Wednesday, March 09, 2005

Hexagon

There's an LP appearing. Deep in the fog. Somewhere in all this - amidst the broken patch leads, multiple plug-in windows cluttering up every monitor, ancient synths lying upside down on shelves with their batteries dead and power adaptors fucked, useless bird-imitating whistles Doug bought off a bloke in Broadmead, lovely old electric guitars with snap-happy electronics, wine, scrap paper and kazoos - there's a record getting unearthed.

We've got about a month before something has to be committed to a CD-r, and there are still so many mixes, so many ideas.

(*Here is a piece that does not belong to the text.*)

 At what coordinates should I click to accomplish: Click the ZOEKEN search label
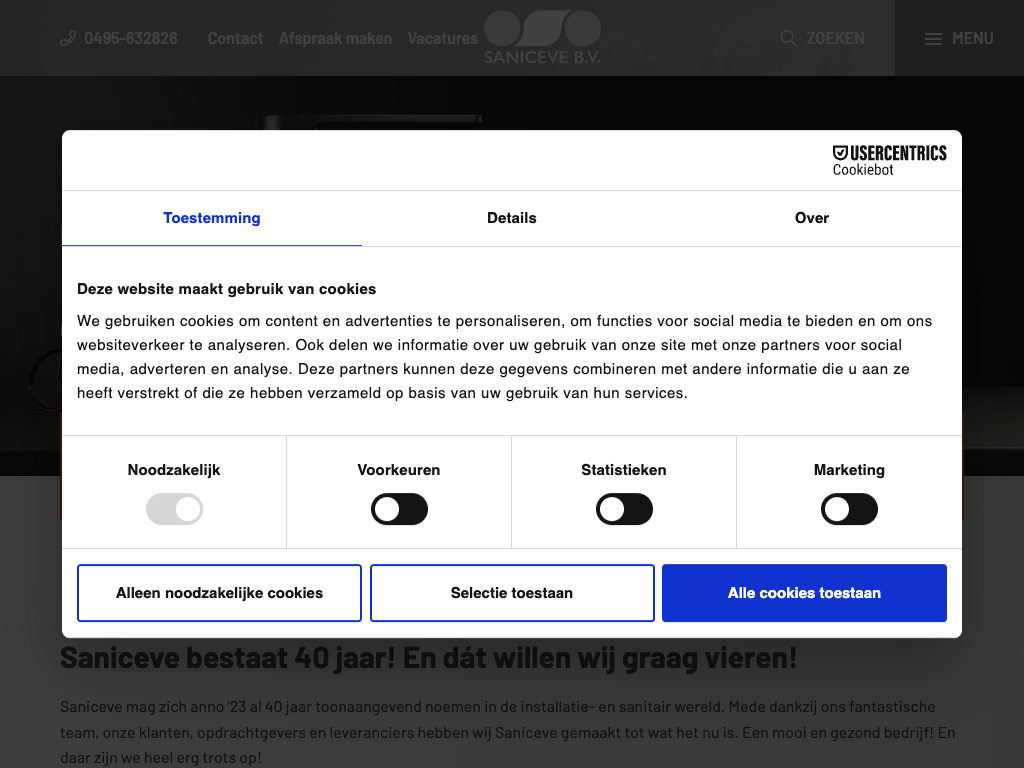(x=835, y=39)
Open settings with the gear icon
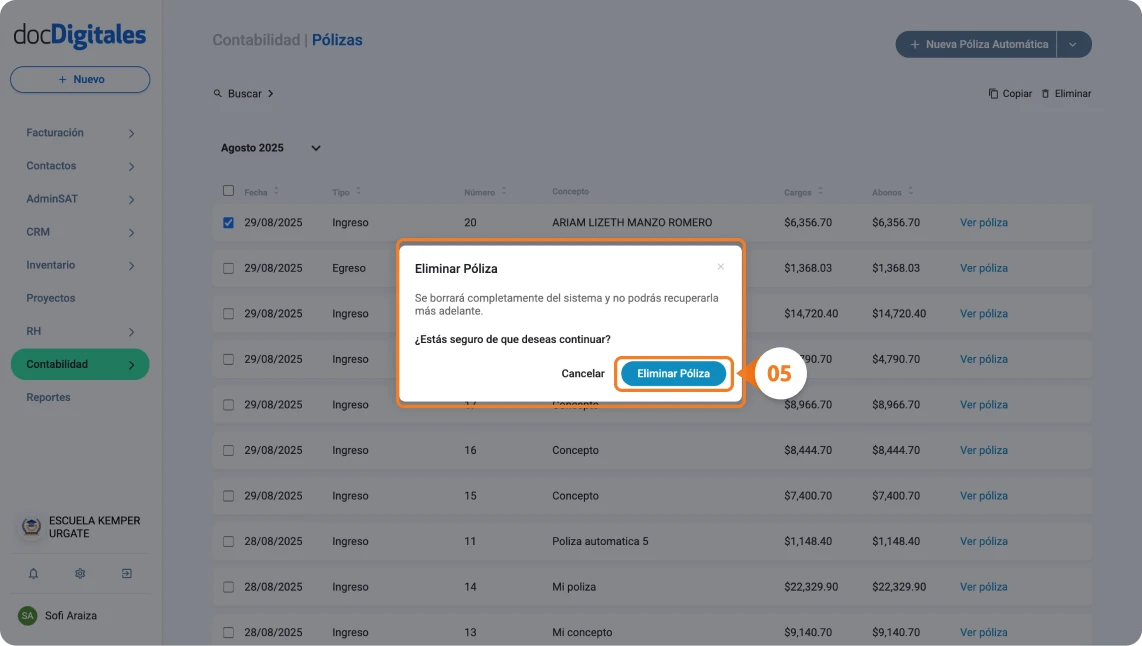Viewport: 1142px width, 646px height. coord(80,573)
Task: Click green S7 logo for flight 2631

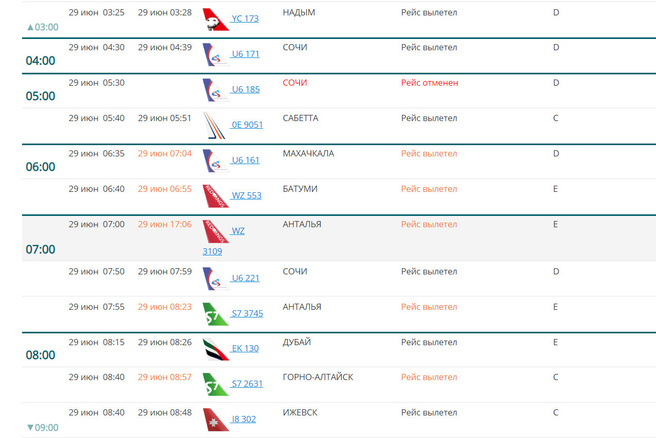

Mrs Rorschach's favourite word at the moment is "Problematic." She uses it constantly. It is wheeled out first thing in the morning when searching for missing cardigans. It makes regular appearances in pub conversations concerning subjects arty, mundane and social. It is deployed in relation to holiday plans, christmas presents and computers. "Problematic." Say it again! "Problematic." Amen! Rolls nicely off the tongue. Pronounced slowly, it makes you think of a garret room in which all your worries could be filed away in mouldering cardboard boxes. "Problematic."

Writing about the album at the moment is problematic. Having recorded pretty much all the material and made rudimentary arrangements of each song, it feels like we now need to assemble every last bit of data and break the overall 'code.' Our curiosity could lead us in so many weird and wonderful directions, but right now I'm more interested in discovering whether we're capable of making a cohesive final work out of these tumbling, spinning things. Hopefully we're experiencing our last truly nebulous phase, one in which we experiment with the overall 'feel' of the record before knuckling down to some serious mixing. But it is nebulous. And describing the operation is problematic. So I offer the following few vague documents by way of explanation; and hope to emerge from the attic sometime in the near future, having individually boxed, sealed and labelled my gripes.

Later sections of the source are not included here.